Is this an opportunity to reform capitalism?

Do we want the outcomes that we’re getting, that the system is producing?  The current world order was created at Bretton Woods in 1945.  Environment of equal opportunity, American Dream, harmony, etc.  You saw collapse, clash, fighting, followed by new systems.

The idea that the profit system can accomplish everything is not right: Resources are allocated to those who already have resources.  All systems work for those who control the system – it’s self perpetuating. Eg in the US, the top 40% spend on average 5x on children’s education than those in the bottom 60%.

I’m a capitalist, I believe we can increase the size of the pie and divide it well.  But needs reform and restructuring, that’s what’s happening now.

There has been a tremendous transfer of wealth through the production of borrowed money.  We will come out of here, and over the next couple of years we will talk about how we do the restricting.  My main worry: will this be done in a civil bipartisan way to increase the size of the pie and divide it well, or damage the economy by losing productivity?

On education:

Education is a great investment, the more well educated people the more productivity it will produce.  But states and localities consider it as a budget item – an expense. That’s not the right way to think about education.  This has to be engineered well.  System has to be perceived to be fair.

I’m 60/40 pessimistic that we are not going to be good enough to do it well.

Is it genuinely possible to rebuild the economy to be fairer?  Is the current crisis showing that it’s actually low pay / unskilled workers that holds countries together rather than bankers etc?  Can we make the new system more fair for them?

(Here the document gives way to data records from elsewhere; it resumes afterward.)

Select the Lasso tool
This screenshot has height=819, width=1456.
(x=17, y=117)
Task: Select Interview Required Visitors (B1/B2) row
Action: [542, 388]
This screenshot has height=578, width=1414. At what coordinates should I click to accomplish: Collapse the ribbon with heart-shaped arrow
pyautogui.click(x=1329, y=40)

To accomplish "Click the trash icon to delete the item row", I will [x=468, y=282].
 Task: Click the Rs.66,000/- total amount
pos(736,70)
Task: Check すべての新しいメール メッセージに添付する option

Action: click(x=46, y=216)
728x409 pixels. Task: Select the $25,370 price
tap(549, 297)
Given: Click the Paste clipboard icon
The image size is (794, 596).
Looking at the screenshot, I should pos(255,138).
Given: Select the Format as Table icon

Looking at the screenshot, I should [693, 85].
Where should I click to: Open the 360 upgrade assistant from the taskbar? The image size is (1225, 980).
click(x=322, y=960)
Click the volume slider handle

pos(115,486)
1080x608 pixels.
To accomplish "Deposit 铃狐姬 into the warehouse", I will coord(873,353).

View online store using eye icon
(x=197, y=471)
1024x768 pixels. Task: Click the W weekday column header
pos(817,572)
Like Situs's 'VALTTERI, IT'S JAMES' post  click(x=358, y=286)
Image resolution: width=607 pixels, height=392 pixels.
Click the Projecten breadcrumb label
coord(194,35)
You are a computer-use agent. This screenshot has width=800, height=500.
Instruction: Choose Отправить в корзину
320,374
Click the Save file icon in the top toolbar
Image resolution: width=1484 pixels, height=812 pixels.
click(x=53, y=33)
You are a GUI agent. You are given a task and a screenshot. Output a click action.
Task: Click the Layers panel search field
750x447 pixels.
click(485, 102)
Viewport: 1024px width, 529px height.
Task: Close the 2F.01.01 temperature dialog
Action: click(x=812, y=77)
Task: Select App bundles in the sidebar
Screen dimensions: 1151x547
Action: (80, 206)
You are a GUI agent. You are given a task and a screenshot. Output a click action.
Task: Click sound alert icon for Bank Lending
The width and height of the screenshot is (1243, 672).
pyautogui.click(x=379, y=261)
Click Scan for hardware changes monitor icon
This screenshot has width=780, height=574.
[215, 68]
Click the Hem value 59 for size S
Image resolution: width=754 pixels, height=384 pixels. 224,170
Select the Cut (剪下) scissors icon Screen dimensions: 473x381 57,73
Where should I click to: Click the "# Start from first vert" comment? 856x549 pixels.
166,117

They are definitely the heroes.  But it takes everyone to buy in, both the CEOs and the workers on the front lines. We have to establish that there is a level of basics (education, healthcare, basics) that you can’t fall below, otherwise there’s no opportunity, and the cost is crime and incarcerations.

Our job is to get kids through high schools and in jobs: we will save money. Average cost of incarceration is $40-120k per year.  The difference between a rich and poor student is whose who can have a computer and learn. Get them in jobs and we save a lot of money.  Philanthropists can’t do this alone: the sums are too high.

On powerful people’s decision making:

You have to realise that very few people are making decisions based on the quality of the argument.  Most people have an objective or are in a war of some kind, and they’re on one side.  So they’re making decisions based on the side they’re taking rather than on high quality arguments.  Everything is politically challenging – number of respirators etc.  People on the other sides will take advantage.

We’re going to get through it.  We have the opportunity to make changes, do better, and emerge stronger. We can improve the structures, but needs active cooperation. This is a defining moment.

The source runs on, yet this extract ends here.